Both truck drivers testified independently of each other to have seen an injured person in a white jacket walking near the car. After calling law enforcement, the drivers found the severely injured Günther Stoll naked in his car. He was conscious and mentioned four male persons who had been with him in the car and had run away. When asked if the men were his friends, Stoll denied it. He died on the way to the hospital.

== Investigation ==
The criminal investigation showed that Stoll was injured before the crash, and initially concluded that he had been hit by a car elsewhere, and subsequently positioned in the passenger's seat of his car and driven to the location where he was discovered. Contrary to his injuries, the damage to the car occurred at the location where the car was found.

It was also concluded that he was naked at the time he was supposedly run over. Other drivers reported seeing a hitchhiker at the Hagen-Süd exit. Neither the hitchhiker nor the person in the white jacket were identified. Suspicions regarding Stoll's holiday trips to the Netherlands, where he was thought to have made contact with drug dealers, proved unfounded.

Police were unable to recover the piece of paper with the letters "YOG'TZE". Stoll's wife stated that she threw the paper away the night Stoll died. As such, police cannot even confirm that "YOG'TZE" was exactly what Stoll had written;⁠—‌either way, the meaning of "YOG'TZE" remains unknown.
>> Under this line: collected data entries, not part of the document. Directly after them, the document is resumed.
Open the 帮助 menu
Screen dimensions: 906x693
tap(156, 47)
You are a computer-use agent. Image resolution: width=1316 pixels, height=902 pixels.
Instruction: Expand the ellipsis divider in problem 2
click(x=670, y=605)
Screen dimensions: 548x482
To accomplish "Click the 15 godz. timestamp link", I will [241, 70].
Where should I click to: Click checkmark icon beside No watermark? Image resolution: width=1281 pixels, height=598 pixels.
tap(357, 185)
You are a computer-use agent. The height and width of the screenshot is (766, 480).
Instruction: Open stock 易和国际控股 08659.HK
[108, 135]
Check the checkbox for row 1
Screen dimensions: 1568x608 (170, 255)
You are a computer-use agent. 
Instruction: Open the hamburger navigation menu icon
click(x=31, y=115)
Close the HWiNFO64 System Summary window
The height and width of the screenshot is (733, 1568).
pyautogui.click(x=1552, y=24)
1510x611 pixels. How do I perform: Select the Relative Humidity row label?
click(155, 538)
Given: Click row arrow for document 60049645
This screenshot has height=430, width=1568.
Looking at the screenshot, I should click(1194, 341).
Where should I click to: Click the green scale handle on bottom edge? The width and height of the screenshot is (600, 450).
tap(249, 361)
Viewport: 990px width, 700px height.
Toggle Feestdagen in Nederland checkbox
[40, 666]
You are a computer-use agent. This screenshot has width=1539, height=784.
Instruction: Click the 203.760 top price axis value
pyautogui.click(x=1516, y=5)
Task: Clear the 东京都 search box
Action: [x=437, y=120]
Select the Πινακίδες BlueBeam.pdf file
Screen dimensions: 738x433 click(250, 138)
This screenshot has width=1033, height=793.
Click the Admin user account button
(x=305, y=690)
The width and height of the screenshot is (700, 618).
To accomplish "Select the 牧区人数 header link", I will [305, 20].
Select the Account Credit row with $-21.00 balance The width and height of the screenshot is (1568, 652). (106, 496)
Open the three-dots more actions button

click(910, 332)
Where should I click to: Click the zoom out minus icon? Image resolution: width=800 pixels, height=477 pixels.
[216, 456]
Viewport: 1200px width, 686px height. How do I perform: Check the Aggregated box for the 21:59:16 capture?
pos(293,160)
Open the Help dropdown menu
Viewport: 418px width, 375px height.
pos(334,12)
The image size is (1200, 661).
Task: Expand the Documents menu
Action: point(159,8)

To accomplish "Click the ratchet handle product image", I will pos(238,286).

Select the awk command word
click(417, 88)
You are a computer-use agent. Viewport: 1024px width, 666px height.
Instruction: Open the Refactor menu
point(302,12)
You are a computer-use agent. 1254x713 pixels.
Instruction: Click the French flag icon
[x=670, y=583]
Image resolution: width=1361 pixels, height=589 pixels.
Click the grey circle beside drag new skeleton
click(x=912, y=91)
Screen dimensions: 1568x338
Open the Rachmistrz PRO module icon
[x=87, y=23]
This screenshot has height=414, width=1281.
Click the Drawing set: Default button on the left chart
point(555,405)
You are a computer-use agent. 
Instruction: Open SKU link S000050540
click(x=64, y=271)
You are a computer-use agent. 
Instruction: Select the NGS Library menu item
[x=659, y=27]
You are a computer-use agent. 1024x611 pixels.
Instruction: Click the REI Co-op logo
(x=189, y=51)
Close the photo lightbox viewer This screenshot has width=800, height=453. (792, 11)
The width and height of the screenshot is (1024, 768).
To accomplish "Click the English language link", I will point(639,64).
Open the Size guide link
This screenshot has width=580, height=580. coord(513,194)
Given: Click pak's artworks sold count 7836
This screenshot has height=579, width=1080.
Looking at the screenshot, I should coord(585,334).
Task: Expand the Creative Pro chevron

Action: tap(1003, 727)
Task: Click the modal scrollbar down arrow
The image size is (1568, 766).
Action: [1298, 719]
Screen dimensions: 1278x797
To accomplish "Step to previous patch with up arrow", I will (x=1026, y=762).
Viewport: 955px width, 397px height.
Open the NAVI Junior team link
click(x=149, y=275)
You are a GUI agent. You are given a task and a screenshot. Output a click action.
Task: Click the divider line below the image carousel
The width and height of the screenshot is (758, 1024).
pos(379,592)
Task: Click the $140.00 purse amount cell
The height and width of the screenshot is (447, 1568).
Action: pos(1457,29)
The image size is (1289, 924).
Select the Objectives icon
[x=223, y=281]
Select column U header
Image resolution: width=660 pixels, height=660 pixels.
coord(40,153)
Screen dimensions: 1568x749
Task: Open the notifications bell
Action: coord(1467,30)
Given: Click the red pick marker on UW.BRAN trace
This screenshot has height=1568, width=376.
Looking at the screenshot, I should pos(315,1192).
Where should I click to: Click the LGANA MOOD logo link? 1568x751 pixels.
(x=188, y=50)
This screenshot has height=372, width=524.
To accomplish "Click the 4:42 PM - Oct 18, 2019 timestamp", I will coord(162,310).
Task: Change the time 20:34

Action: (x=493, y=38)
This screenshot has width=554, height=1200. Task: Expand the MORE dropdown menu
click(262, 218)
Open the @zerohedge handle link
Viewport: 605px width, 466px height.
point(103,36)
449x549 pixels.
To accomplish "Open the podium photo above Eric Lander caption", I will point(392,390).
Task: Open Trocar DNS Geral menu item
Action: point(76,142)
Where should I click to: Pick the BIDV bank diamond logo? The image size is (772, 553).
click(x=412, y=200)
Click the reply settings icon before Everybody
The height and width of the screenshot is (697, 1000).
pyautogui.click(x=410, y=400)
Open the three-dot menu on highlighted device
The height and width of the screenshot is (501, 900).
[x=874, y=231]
=== Closure of the case ===
In April 2025, Hagen Police and public prosecutor's office announced that the case is now being considered solved. New investigations had concluded that Stoll's injuries did not match him being driven over, but that they much more likely resulted from a car crash. Additionally, no DNA of people other than Stoll was found in the car, which led to the conclusion that he was alone in the car at the time of the accident and had caused the accident himself. Also, it was concluded that Stoll had psychological problems - he had been suffering from depression before and was probably in a psychological state of emergency, which would explain his strange behavior, as well as him being naked. Following these new findings, the case, which had still been treated as a murder case, was closed as a single-car traffic accident with outside interference ruled out. Whether the "YOG'TZE" paper really existed is disputed, and investigators doubt that it would be relevant for the case anyway.

== Television coverage ==
On 12 April 1985, the case was presented on the popular German television programme Aktenzeichen XY… ungelöst.

Upon airing, several amateur radio enthusiasts called the TV station, stating that by changing the G in "YOGTZE" to the number 6, one gets the official call sign of a Romanian radio station.